I could argue with someone for hours about the importance of Robocop to the attitudes and functioning of our society, but all the arguments that someone could offer me would never change my opinion that Robocop is a goddamned amazing film.
There are so many elements of it that are just fucking perfect - everything from the sound design to the costumes is more perfect than it has any right to be. The actors are wonderful, the script is great, the music is SO FUCKING RAD, it's got great effects, a fantastic story, and is blackly, wonderfully, funny.

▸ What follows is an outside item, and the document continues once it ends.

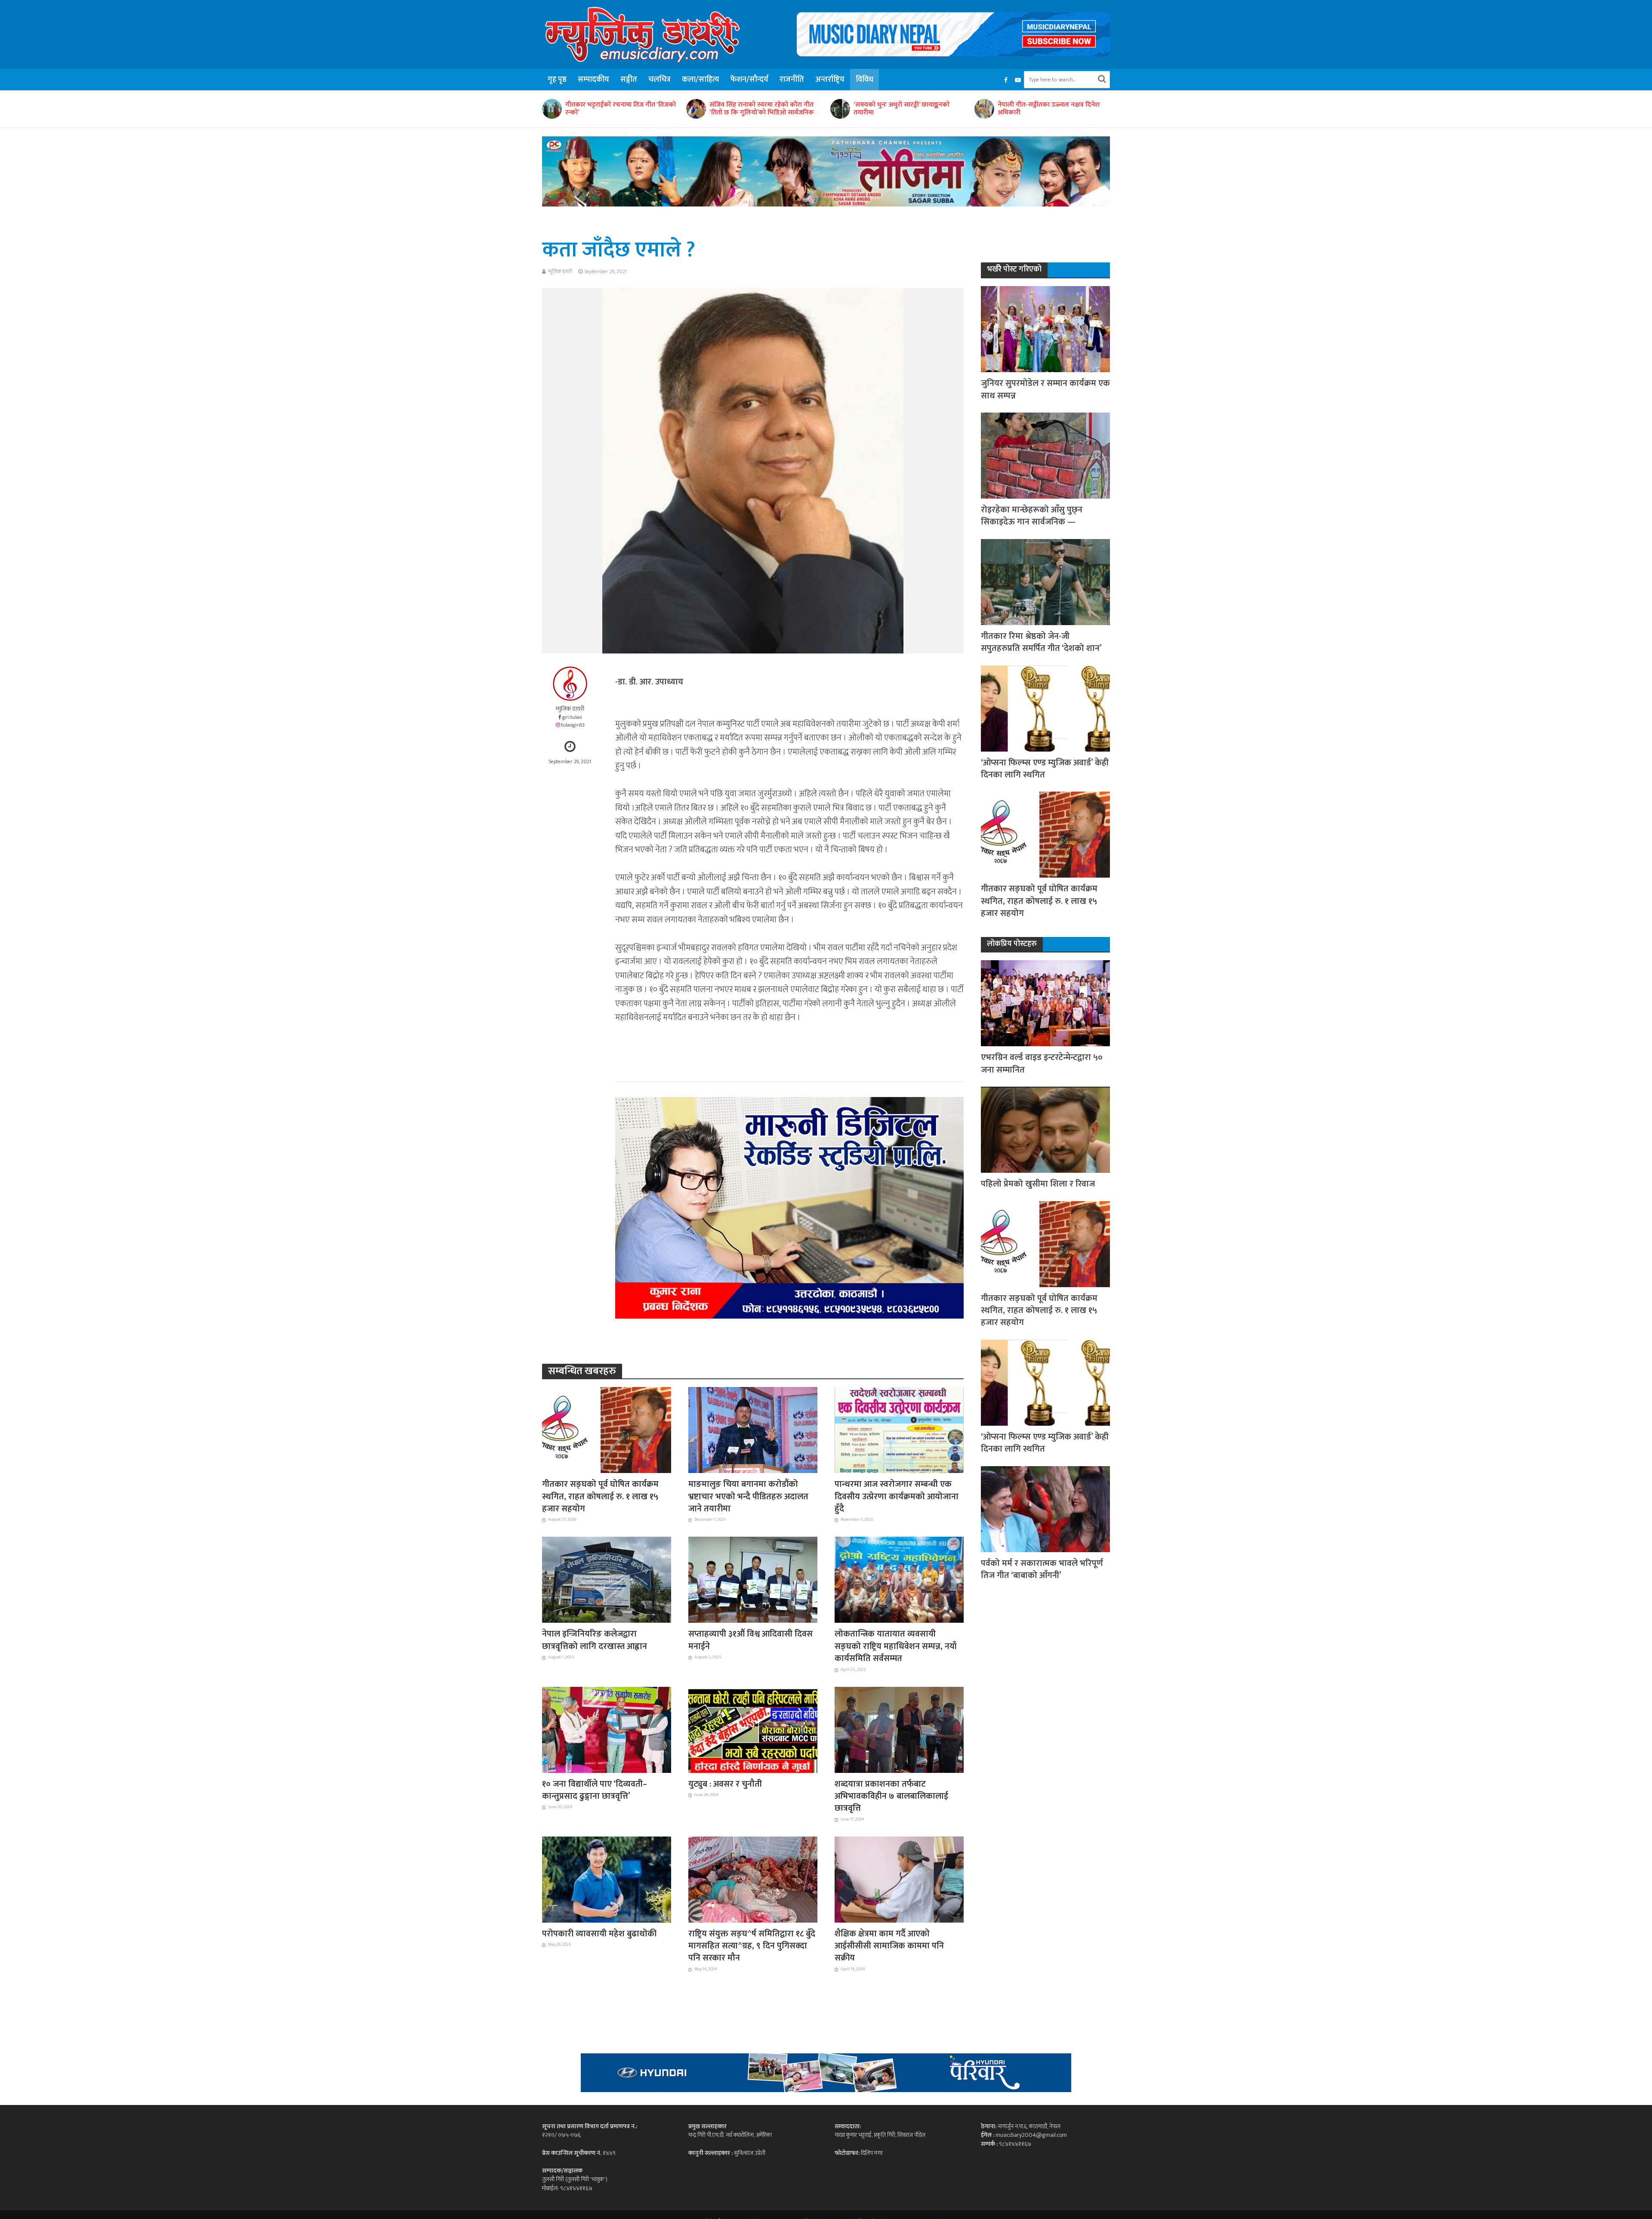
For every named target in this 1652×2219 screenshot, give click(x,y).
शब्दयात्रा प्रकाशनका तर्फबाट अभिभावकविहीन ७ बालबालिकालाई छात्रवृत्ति (891, 1796)
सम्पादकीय (593, 79)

I cackle my way through every viewing of this film, so I guess the satire isn't as subtle as it could be, and am continually floored by the level of detail it reveals about Alex Murphy's Detroit and the very scary place the world has become. Everything from the background screens in the OCP conference rooms and the set design of Sal's drug factory show tiny hints at the way things have changed and the problems the people in the story are facing. It's a dystopia that's built on tiny, vital, changes in the way the world works and, shockingly, it's still too optimistic - in a lot of ways Murphy's Detroit is better than our Detroit and it keeps looking more appealing as time keeps passing. I've got ten examples (everything from gender and race relations to the viability of space travel and approximate fuel prices) that suggest Paul Verhoeven's nightmare might be our dream, but I don't think I have the time to really dig into them.
In fact I don't think that I can talk about Robocop without talking about it for hours so I suppose I'll just have to cut myself short and say, hell yes, I'd buy that for a dollar.